Passage shown:

--- START ---

Chemical engineers at the University of Wisconsin-Madison have developed a new way to create inexpensive chemical sensors for detecting explosives, industrial pollutants, or even the chemical markers of disease in a patient’s breath.
The idea came from two chemical and biological engineering professors, Manos Mavrikakis and Nicholas L. Abbott. By combining their expertise in computational chemistry and liquid crystals, the duo turned a sensor Abbott built to detect a molecular mimic of deadly sarin gas into a roadmap for tuning similar sensors to flag other dangerous or important chemicals.
The team's framework is a new approach for optimizing the components — similar to those found in flat-panel TVs — of a liquid-crystal-based sensor: metal cations (which are positively charged ions), salt anions, solvents, and molecules that form liquid crystals.
The research leveraged Mavrikakis' computational chemistry expertise and Abbott's experimental expertise, cycling between quantum chemical modeling and the laboratory experiments to optimize the sensor components for a targeted substance. By tweaking the individual components in turn, they identified a configuration that specifically responded to the molecule they wanted to sense, called the analyte. This same approach could also yield new sensors for a host of different analytes.
Looking to the future, such materials could be used to indicate the freshness of fish or meat based on the presence of the molecule cadaverine. Another variation could be used to detect respiratory diseases based on analysis of small molecules, such as nitric oxide in breath.

--- END ---

Data shown:
--- START ---

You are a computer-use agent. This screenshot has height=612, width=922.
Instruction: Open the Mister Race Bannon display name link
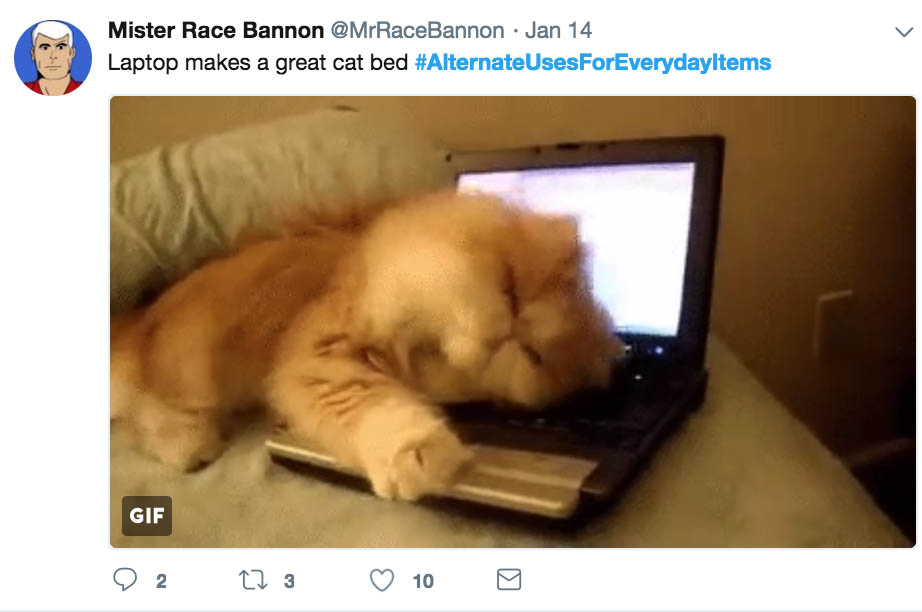tap(216, 31)
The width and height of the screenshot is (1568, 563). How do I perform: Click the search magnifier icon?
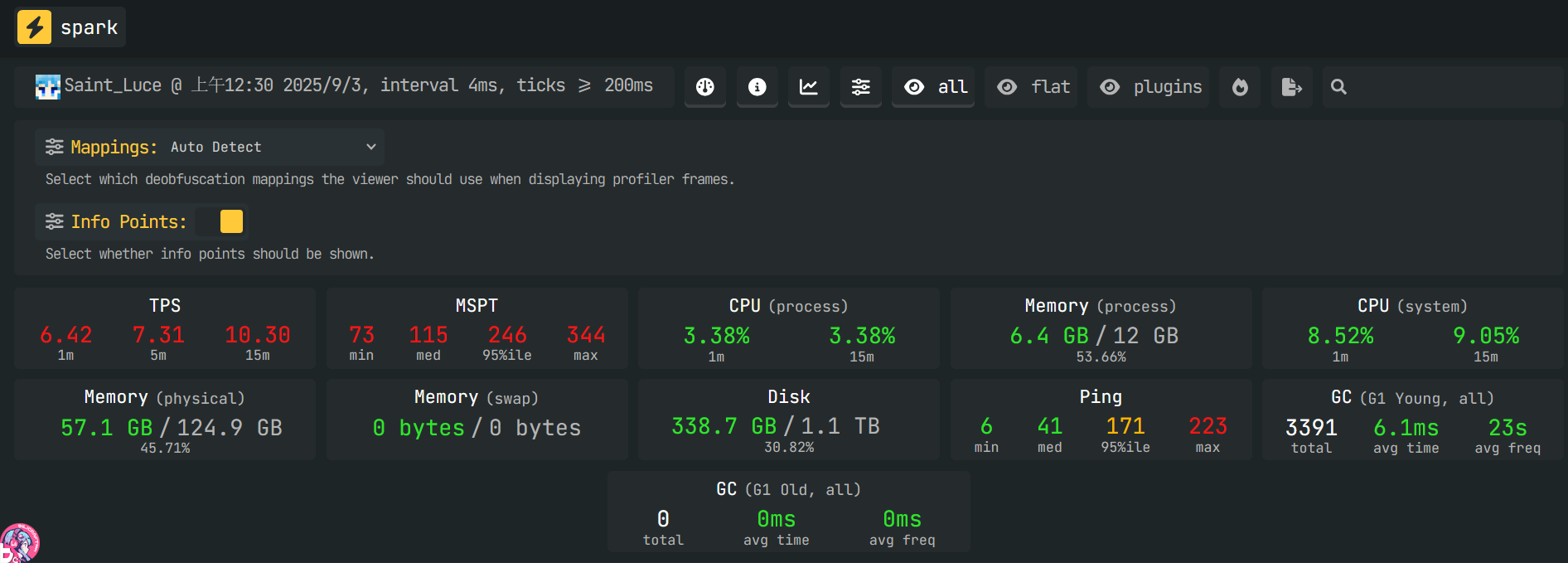coord(1338,87)
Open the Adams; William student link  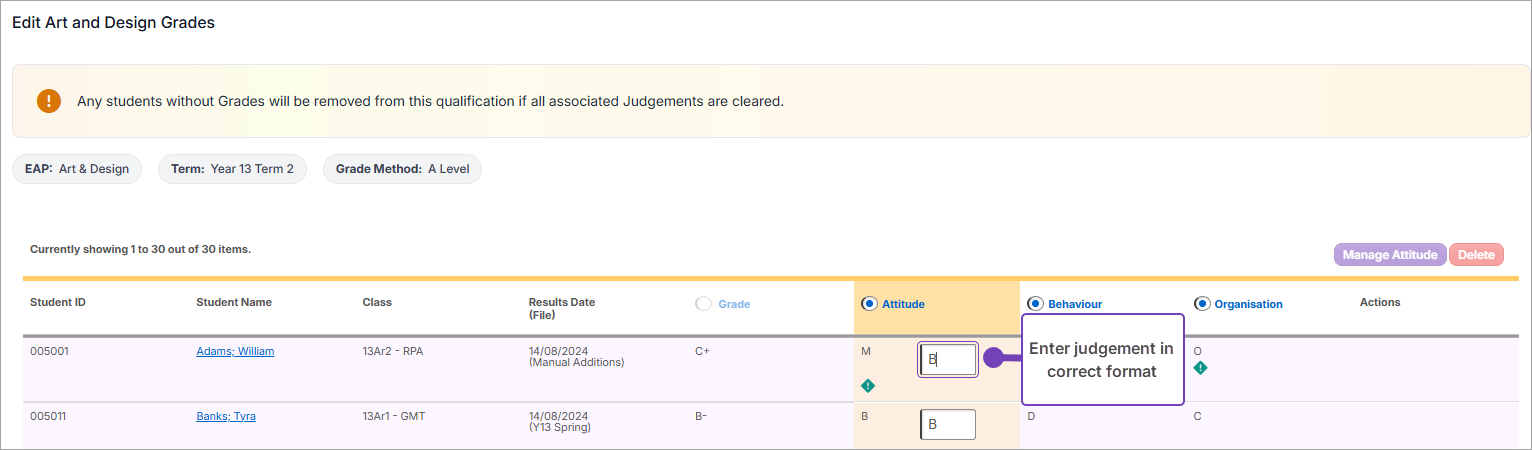click(235, 351)
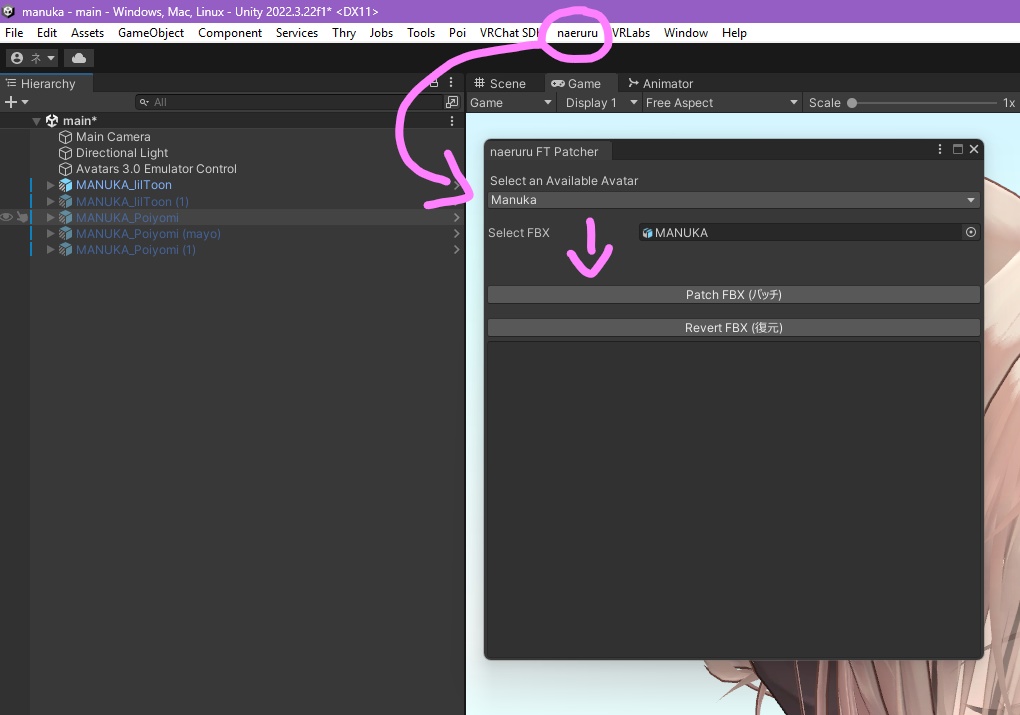
Task: Switch to the Animator tab
Action: pyautogui.click(x=660, y=83)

--- END ---

Activities:
(a) According to the sensor article, which molecule's presence could show whether fish or meat is fresh?
(b) From the sensor article, repeat word for word the part that opens with the words containing "The research leveraged" and closes with "oxide in breath.".

Answer list:
(a) Cadaverine

(b)
The research leveraged Mavrikakis' computational chemistry expertise and Abbott's experimental expertise, cycling between quantum chemical modeling and the laboratory experiments to optimize the sensor components for a targeted substance. By tweaking the individual components in turn, they identified a configuration that specifically responded to the molecule they wanted to sense, called the analyte. This same approach could also yield new sensors for a host of different analytes.
Looking to the future, such materials could be used to indicate the freshness of fish or meat based on the presence of the molecule cadaverine. Another variation could be used to detect respiratory diseases based on analysis of small molecules, such as nitric oxide in breath.